The university must explain this to society

Prof. Yeşildere emphasized that it is the duty of universities to explain to society that, according to the European Convention on Human Rights (ECHR) which Turkey has also signed, not only harmless or favourable opinions, but also views that may be disturbing or even shocking (as long as they do not incite violence) fall within the scope of freedom of expression. He continued: “The Parliamentary Assembly of the Council of Europe has also adopted resolutions in this direction. Although the concept of human rights in general, and freedom of thought in particular, have influenced Turkish legislation through international law, they have not been sufficiently internalised by the judiciary and a large part of society, including universities. The concern that broad boundaries of freedom of thought will lead society into chaos and pose a threat to order is frequently expressed by those who govern the state, by some conservative and fascist politicians, fascist individuals, sections of the written and visual media, the judiciary and even university administrators.
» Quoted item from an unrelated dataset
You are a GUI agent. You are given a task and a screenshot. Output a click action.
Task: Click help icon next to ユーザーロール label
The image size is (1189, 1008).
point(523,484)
Researchers state that freedom of thought theoretically consists of three fundamental elements: access to opinions and information (the right to receive news and obtain information), freedom from being condemned for one’s thoughts (freedom of conviction), and the freedom to express, disseminate and communicate one’s ideas to others (freedom of expression). Today, even universities are far removed from these concepts, and therefore it does not seem possible for them to contribute to a process of social peace.”